Objective: To understand PCP involvement and confidence in thyroid cancer survivorship care.
Design/setting/participants: We surveyed PCPs identified by thyroid cancer patients from the Georgia and LA SEER registries (n = 162, response rate 56%). PCPs reported their involvement in long-term surveillance and confidence in handling survivorship care (role of random thyroglobulin levels and neck ultrasound, and when to end long-term surveillance and refer back to the specialist). We examined: 1) PCP-reported factors associated with involvement using multivariable analyses; and 2) bivariate associations between involvement and confidence in handling survivorship care.
Main outcome measures: PCP involvement (involved vs not involved) and confidence (high vs low).
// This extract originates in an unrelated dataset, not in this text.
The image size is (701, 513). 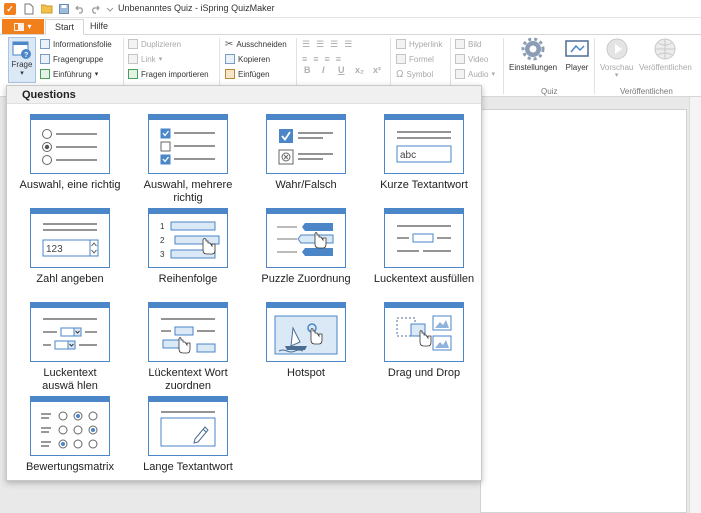 I want to click on italic-button: I, so click(x=324, y=70).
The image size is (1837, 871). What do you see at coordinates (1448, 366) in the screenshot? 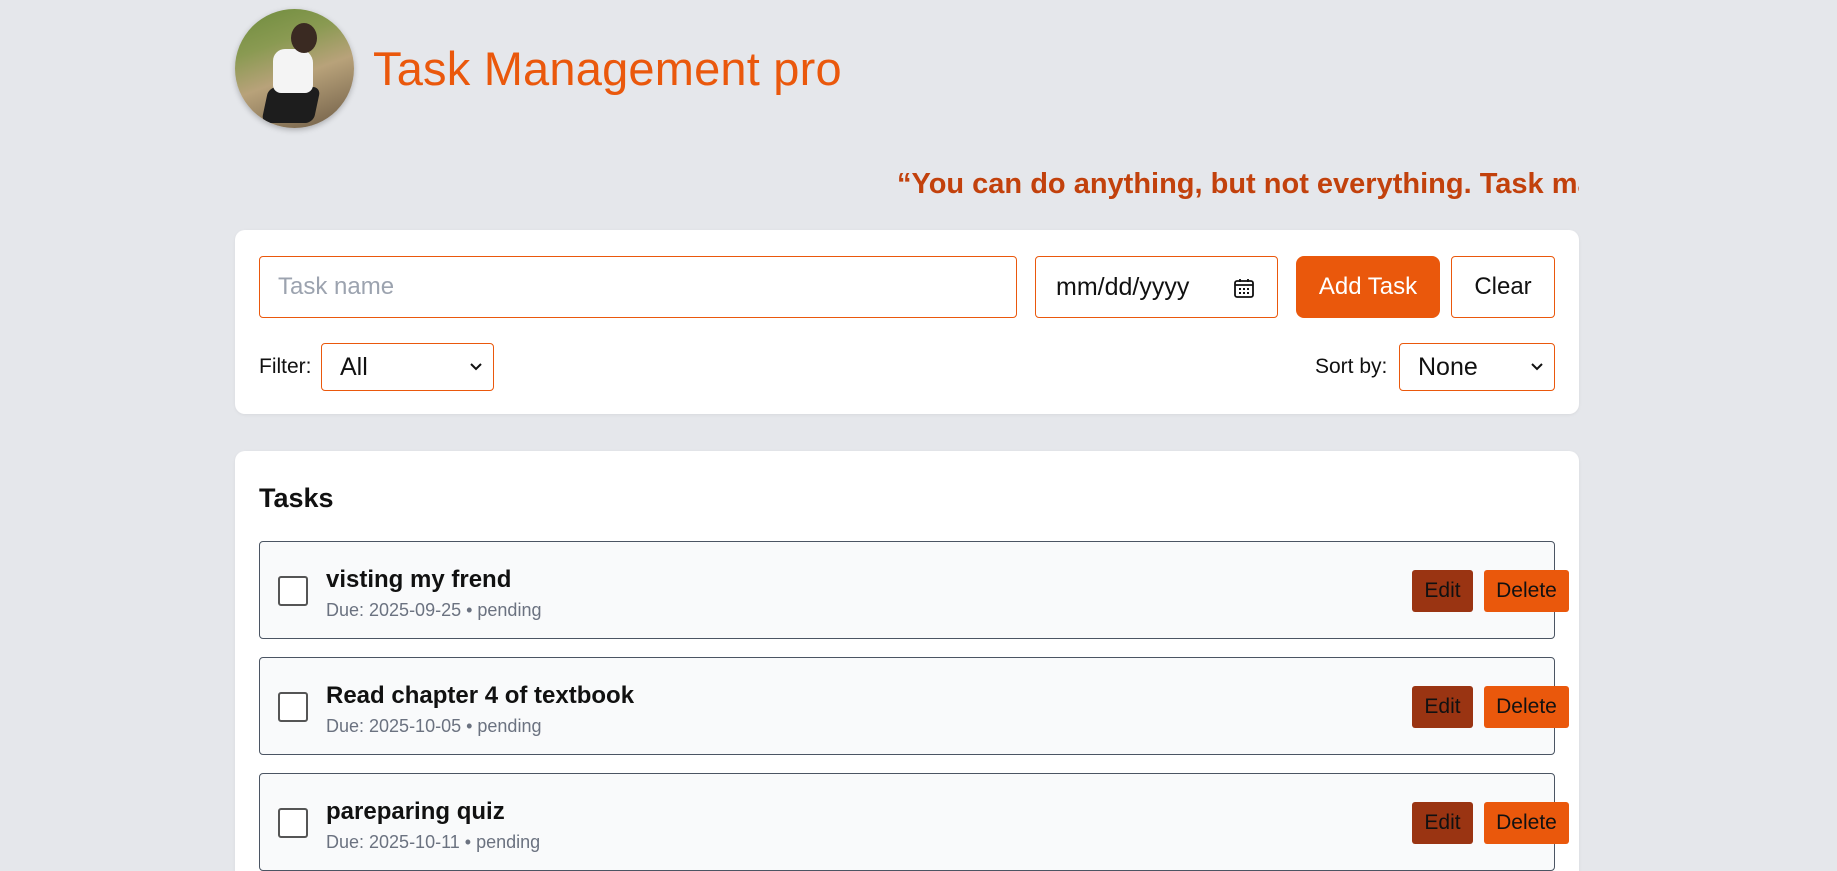
I see `sort-select-value: None` at bounding box center [1448, 366].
Results: Many PCPs (76%) reported being involved in long-term surveillance. Involvement was greater among PCPs who noted clinical guidelines as the most influential source in guiding treatment (OR 4.29; 95% CI, 1.56-11.82). PCPs reporting high confidence in handling survivorship varied by aspects of care: refer patient to specialist (39%), role of neck ultrasound (36%) and random thyroglobulin levels (27%), and end long-term surveillance (14%). PCPs reporting involvement were more likely to report high confidence in discussing the role of random thyroglobulin levels (33.3% vs 7.9% not involved; P < 0.01).
Conclusions: While PCPs reported being involved in long-term surveillance, gaps remain in their confidence in handling survivorship care. Thyroid cancer survivorship guidelines that delineate PCP roles present one opportunity to increase confidence about their participation.
Keywords: primary health care; survivorship; thyroid neoplasms.